(EXTRACTED DATA Opens)
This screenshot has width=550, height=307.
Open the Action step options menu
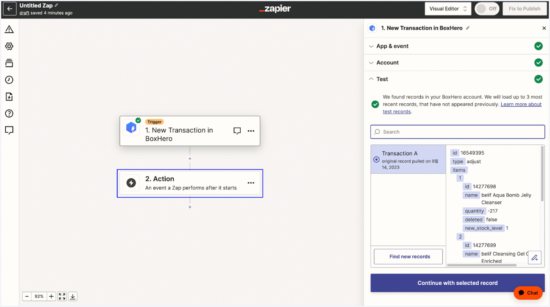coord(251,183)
(EXTRACTED DATA Closes)
(EXTRACTED DATA Opens)
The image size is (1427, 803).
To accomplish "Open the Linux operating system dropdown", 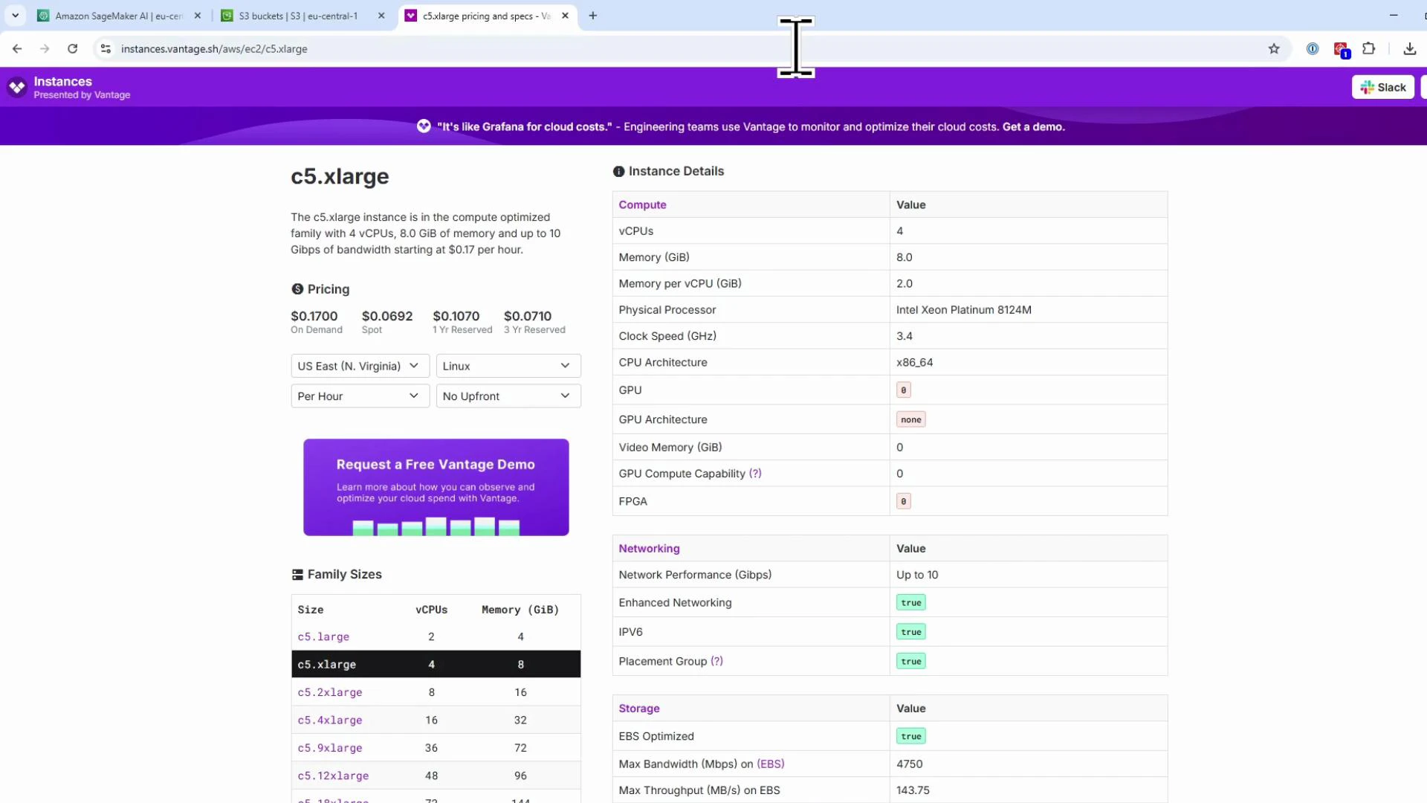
(EXTRACTED DATA Closes)
● **TASK TO CARRY OUT**
Starting at the line with "The image size is (1427, 803)." in the entries above, write out every line exactly until the line with "the Linux operating" has been written. Include no pictures and nothing more.

● **REPLY TO THE TASK**
The image size is (1427, 803).
To accomplish "Open the Linux operating system dropdown", 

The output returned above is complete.